[[ Data open ]]

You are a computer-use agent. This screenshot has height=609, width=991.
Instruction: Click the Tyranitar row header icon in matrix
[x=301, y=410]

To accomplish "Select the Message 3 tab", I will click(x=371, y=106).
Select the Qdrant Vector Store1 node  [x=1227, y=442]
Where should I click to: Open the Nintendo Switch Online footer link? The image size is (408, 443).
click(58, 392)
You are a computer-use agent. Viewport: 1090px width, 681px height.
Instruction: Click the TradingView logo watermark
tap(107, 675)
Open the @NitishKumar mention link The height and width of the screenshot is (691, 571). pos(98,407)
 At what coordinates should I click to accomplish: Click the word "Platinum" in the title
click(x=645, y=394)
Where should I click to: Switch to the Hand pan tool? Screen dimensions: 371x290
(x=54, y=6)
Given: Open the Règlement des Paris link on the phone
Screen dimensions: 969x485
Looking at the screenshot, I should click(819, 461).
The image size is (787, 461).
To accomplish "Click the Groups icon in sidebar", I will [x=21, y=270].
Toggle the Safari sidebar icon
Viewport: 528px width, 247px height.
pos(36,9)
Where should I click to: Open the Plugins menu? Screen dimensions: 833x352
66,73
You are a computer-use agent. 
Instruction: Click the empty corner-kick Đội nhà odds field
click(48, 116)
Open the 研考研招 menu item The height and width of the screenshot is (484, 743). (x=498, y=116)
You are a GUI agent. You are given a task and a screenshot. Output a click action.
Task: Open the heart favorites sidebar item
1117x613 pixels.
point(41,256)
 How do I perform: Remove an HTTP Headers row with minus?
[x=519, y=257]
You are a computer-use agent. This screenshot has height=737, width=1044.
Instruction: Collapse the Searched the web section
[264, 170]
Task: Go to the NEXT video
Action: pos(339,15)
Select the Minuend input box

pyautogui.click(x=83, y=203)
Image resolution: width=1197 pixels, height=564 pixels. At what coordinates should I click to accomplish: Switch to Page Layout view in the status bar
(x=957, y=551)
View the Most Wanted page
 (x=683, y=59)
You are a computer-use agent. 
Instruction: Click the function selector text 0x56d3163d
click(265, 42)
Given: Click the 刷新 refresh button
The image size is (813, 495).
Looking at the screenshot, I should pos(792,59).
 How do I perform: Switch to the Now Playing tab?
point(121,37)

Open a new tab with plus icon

[[ Data closed ]]

Required action
Quote, word for word, every line from the top of the entries through the line that holds "Open the @NitishKumar".

Result of this task
You are a computer-use agent. This screenshot has height=609, width=991.
Instruction: Click the Tyranitar row header icon in matrix
[x=301, y=410]

To accomplish "Select the Message 3 tab", I will click(x=371, y=106).
Select the Qdrant Vector Store1 node  [x=1227, y=442]
Where should I click to: Open the Nintendo Switch Online footer link? The image size is (408, 443).
click(58, 392)
You are a computer-use agent. Viewport: 1090px width, 681px height.
Instruction: Click the TradingView logo watermark
tap(107, 675)
Open the @NitishKumar mention link The height and width of the screenshot is (691, 571). pos(98,407)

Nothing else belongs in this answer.